Als nauwkeurig wordt geregistreerd waar de pijnpunten liggen, kan er een gerichte aanpak komen. Het helpt bijvoorbeeld al enorm als bewoners via een buurtnetwerk met elkaar in contact kunnen komen om bijvoorbeeld samen te eten of te sporten. Buurtplatform Hoplr is een succesvol voorbeeld van zo’n platform dat fungeert als sociale kapitein in Maanwijk in Leusden.

Nu het verenigingsleven op zijn gat ligt, kunnen datagedreven partijen aandacht besteden aan het weggevallen sociale component. En deze vlieger gaat natuurlijk ook voor gezondheid- en veiligheidsissues. In de Helmondse Wijk Hof van Eden kun je bij een verzekeraar punten verdienen als een bewoner zich aanmeldt als buurtvrijwilliger. Deze punten staan in een app en kun je gebruiken voor zaken die gezond voor je zijn, zoals een behandeling bij een therapeut of een zorgwandeling. Dit kan ook in andere wijken toegepast worden. Ook vraag ik mij bijvoorbeeld af waarom het RIVM niet een nadrukkelijkere rol speelt bij de ontwikkeling van een gezonde wijk. Bij dit instituut zit zo ongelooflijk veel kennis.
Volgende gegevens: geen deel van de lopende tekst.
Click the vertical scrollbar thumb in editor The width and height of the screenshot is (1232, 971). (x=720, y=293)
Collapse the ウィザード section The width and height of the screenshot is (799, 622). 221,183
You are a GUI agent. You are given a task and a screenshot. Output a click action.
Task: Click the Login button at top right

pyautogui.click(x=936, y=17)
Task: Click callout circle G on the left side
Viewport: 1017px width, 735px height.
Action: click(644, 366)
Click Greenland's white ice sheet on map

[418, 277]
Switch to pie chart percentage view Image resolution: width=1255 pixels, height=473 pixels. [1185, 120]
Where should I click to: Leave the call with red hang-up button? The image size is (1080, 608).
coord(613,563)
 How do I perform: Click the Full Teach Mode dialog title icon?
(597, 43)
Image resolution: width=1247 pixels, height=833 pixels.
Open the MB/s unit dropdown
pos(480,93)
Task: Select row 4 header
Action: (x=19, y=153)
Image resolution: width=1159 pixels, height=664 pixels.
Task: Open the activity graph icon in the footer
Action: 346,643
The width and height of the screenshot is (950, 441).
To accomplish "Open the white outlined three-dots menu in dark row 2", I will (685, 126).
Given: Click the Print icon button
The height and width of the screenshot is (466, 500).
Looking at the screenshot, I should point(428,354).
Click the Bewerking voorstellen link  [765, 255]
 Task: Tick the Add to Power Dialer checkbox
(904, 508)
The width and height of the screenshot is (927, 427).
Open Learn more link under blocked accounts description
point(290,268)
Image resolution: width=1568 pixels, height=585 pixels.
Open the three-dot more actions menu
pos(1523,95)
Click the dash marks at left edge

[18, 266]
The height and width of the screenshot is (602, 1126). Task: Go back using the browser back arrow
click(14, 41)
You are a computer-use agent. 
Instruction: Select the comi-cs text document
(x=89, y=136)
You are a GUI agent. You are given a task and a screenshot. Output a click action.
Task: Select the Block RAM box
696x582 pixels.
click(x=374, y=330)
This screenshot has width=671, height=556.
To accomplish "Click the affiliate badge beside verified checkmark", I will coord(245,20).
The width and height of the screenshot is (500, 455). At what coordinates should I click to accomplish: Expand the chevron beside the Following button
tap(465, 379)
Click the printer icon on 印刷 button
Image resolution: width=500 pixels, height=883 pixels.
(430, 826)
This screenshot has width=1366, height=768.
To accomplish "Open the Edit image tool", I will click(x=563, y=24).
Met alle betrokken partijen is het natuurlijk niet het doel om de overheid te verdrijven en de bewoners in onze greep te krijgen. Het Rijk en de gemeenten blijven noodzakelijk voor de sturing en toezicht op bijvoorbeeld de privacy. Het is juist de bedoeling dat verschillende betrokken partijen, die allemaal een andere achtergrond hebben, elkaars hand voor een langere tijd vasthouden. Door gebruik te maken van elkaars kwaliteiten, kunnen de prachtwijken dan echt tot stand komen.